Task: Each line of the data must be reproduced as it appears.

Exercise data:
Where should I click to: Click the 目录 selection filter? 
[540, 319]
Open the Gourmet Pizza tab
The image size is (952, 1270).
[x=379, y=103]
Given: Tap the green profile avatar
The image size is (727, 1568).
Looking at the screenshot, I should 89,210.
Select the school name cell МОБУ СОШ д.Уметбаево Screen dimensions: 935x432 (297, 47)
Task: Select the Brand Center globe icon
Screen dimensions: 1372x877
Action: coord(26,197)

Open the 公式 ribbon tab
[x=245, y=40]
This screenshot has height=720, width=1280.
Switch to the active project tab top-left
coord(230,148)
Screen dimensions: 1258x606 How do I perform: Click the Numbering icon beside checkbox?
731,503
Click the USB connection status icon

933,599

Exercise response:
Where should I click to: Click the 目录 selection filter? 
[540, 319]
Open the Gourmet Pizza tab
The image size is (952, 1270).
[x=379, y=103]
Given: Tap the green profile avatar
The image size is (727, 1568).
Looking at the screenshot, I should 89,210.
Select the school name cell МОБУ СОШ д.Уметбаево Screen dimensions: 935x432 (297, 47)
Task: Select the Brand Center globe icon
Screen dimensions: 1372x877
Action: coord(26,197)

Open the 公式 ribbon tab
[x=245, y=40]
This screenshot has height=720, width=1280.
Switch to the active project tab top-left
coord(230,148)
Screen dimensions: 1258x606 How do I perform: Click the Numbering icon beside checkbox?
731,503
Click the USB connection status icon

933,599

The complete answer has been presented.